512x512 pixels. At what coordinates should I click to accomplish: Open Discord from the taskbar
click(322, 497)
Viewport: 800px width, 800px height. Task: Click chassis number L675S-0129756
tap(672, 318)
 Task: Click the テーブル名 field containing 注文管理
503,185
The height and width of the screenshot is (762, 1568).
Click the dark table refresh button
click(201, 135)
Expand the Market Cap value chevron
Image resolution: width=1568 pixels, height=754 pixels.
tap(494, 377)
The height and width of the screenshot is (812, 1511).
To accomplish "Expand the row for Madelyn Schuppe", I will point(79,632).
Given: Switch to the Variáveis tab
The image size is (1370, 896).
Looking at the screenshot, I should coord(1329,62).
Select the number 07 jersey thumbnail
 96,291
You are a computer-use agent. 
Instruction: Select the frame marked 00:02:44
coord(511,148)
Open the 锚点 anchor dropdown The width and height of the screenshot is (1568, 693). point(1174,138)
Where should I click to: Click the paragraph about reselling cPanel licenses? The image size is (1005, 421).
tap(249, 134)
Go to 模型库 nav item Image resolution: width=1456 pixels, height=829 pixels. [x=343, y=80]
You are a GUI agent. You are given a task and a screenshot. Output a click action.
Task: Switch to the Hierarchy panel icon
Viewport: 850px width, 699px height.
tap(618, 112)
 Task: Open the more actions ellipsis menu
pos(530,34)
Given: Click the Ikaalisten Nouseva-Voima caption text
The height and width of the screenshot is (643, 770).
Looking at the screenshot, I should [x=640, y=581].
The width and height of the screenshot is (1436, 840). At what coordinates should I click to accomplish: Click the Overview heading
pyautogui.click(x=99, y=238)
•••••
Retype the entries above verbatim, beginning at the line that contains "Given: Click the" and stopping after the last line of the entries.

EXERCISE OUTPUT =
Given: Click the Ikaalisten Nouseva-Voima caption text
The height and width of the screenshot is (643, 770).
Looking at the screenshot, I should [x=640, y=581].
The width and height of the screenshot is (1436, 840). At what coordinates should I click to accomplish: Click the Overview heading
pyautogui.click(x=99, y=238)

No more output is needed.